During the 16th and 17th Centuries the Spanish lost command of the seas to England and subsequently struggled to embrace the industrial and mercantile revolutions taking place over the next century. Spain subsequently began to lag behind Britain, France and Germany both politically and economically.
The country suffered enormous hardship during the civil war which raged between 1936 and 1939 and resulted in thirty six years of military dictatorship by General Francisco Bahamonde (Franco). It was not until 1975, following the death of Franco, that Spain was able to establish a peaceful and democratic society which saw a rapid growth in modernisation and the economy.
They joined the European Union in 1986 and became a world-wide leader in freedom and human rights.
In 2008, Spain suffered a catastrophic economic recession but has begun recovery showing three years of GDP growth above the EU average. Although their unemployment record has fallen it remains high particularly among the young people of Spain.
At least 90% of the population speak Castilian Spanish as a first or second language. About 17% of the population speak Catalan, 7% speak Galician and 2% speak Basque.
The country is composed of 17 autonomous regions (administratively called comunidades autónomas or autonomous communities), including Andalusia, Catalonia, Galicia, the Basque Country (Euskal Herria), and the Canary and Balearic Islands, as well as two autonomous cities (Ceuta and Melilla) and small islands off the coast of Morocco collectively known as Places of Sovereignty. Spanish regions have their own cultures and some have their own official languages as well, including Catalan, Galician, Basque and Valencian. Spaniards identify strongly with their home region and even with their specific province of origin. Foreign visitors should be sensitive to this and demonstrate respect for the different cultures.
The vast majority of Spaniards are Christian Catholics, although nowadays more than 26% of the population identifies as atheist or non-believer. Less than 2% of the population follows a religion other than Catholicism.
The importance of Christian traditions in Spanish culture is visible in most aspects of daily life, from street names to local celebrations, city monuments, or the fact that most shops are generally closed on Sundays (only during the Christmas shopping season do shops tend to stay open the entire weekend).
In restaurants and supermarkets in some provincial towns and small cities of Spain, it is not easy to find suitable Kosher or Halal food or dishes without pork inside (serrano ham, also known as jamón ibérico, is considered a national culinary treasure).
Unlike other Christian countries, it is important to know that in Spain, it is not on December 25th (Christmas Day) when children receive presents from Santa Claus or family members exchange gifts. Instead, it is believed that the Three Kings bring good children their Christmas gifts on the Biblical Day of the Magi (Epiphany, January 6th). In fact, every year on the evening of January 5th, almost all towns and cities in Spain celebrate with spectacular street parades commemorating the arrival of the Three Kings with gifts for the families.
Although predominantly conservative, Spanish society has always shown radical contrasts.

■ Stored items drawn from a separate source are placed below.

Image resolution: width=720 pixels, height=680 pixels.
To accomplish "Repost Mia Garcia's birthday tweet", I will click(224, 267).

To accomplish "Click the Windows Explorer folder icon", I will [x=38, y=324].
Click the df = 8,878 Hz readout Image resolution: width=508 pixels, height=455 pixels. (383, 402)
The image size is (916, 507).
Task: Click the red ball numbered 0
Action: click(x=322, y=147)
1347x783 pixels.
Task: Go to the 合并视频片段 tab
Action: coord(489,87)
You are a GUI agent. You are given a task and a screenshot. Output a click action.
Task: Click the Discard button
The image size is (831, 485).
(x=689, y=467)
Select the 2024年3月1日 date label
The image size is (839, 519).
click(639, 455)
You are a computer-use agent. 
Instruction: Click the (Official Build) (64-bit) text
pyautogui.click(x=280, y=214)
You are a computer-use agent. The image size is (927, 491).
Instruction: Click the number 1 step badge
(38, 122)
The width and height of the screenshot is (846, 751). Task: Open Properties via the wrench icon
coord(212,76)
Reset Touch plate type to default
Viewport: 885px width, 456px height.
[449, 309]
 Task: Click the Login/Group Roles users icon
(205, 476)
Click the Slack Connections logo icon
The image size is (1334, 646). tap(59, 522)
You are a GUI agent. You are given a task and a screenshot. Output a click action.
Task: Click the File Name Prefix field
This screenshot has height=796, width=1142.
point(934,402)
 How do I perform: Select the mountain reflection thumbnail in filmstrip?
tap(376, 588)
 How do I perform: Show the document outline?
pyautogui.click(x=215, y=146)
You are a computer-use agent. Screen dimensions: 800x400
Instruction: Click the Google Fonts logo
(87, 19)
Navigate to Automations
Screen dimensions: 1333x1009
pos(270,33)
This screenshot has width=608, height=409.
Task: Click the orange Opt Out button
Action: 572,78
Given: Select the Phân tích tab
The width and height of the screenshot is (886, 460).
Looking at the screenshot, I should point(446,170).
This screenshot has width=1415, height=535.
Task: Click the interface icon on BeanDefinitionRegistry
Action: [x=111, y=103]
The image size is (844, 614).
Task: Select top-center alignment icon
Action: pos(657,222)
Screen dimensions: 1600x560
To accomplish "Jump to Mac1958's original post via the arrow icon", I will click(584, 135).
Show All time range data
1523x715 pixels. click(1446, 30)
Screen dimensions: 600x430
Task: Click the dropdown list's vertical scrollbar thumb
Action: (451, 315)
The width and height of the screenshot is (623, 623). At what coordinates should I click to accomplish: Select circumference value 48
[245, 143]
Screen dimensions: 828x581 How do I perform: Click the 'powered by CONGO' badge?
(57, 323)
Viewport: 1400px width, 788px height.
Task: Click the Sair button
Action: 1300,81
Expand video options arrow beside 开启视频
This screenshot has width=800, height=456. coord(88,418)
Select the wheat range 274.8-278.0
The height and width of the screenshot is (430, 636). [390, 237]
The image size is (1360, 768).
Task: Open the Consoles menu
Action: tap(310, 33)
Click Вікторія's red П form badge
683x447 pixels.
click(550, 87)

While in many ways it remains a traditional society, particularly regarding religion, minorities, and the status of women, in other areas the country has led progressive changes over recent decades. For example, it was one of the first countries to legalize same-sex marriages in 2005 and is considered one of the most LGBTQ-friendly (Lesbian-Gay-Bisexual-Transgender-Queer/Questioning) countries in the world today.
Personal character and integrity are highly valued traits, as is modesty. The family, both nuclear and extended, is the central social unit in Spain. Like many collectivist cultures, Spanish society deeply values group affiliation – to a family, an organization, or a community. However, this does not extend to ideas of greater social responsibility; Spaniards can also exhibit a fierce individualism and are distrustful of the government and authority.
Spaniards hold formal education in high regard, and they may openly inquire about your education. At the same time, do not boast of your education; many Spaniards believe those who attended a quality school did so through nepotism.
Fútbol (soccer) is by far the most popular sport in Spain, bordering on a national religion. The season runs from mid-August to the beginning of June. Tennis and Formula One have also become important mass entertainment, thanks to the popularity of Rafa Nadal and Fernando Alonso. Golf is very popular among businessmen, and Spain is host to a number of luxury golf resorts.
Local and regional festivities play an important role in Spanish life, and they represent strong elements of pride and a sense of identity for each community. There are hundreds of different, popular fiestas (same word for holiday and party) all year round and throughout the different parts of Spain, and locals take them very seriously. From the Christmas’ Three Kings parades in every town of the country to the most diverse ferias (fairs and festivals) and popular celebrations, such as the traditional San Fermín bull runs in Pamplona or the Tomatina tomato festival in Buñol, Valencia, Spain’s calendar is full of celebrations and social diversion.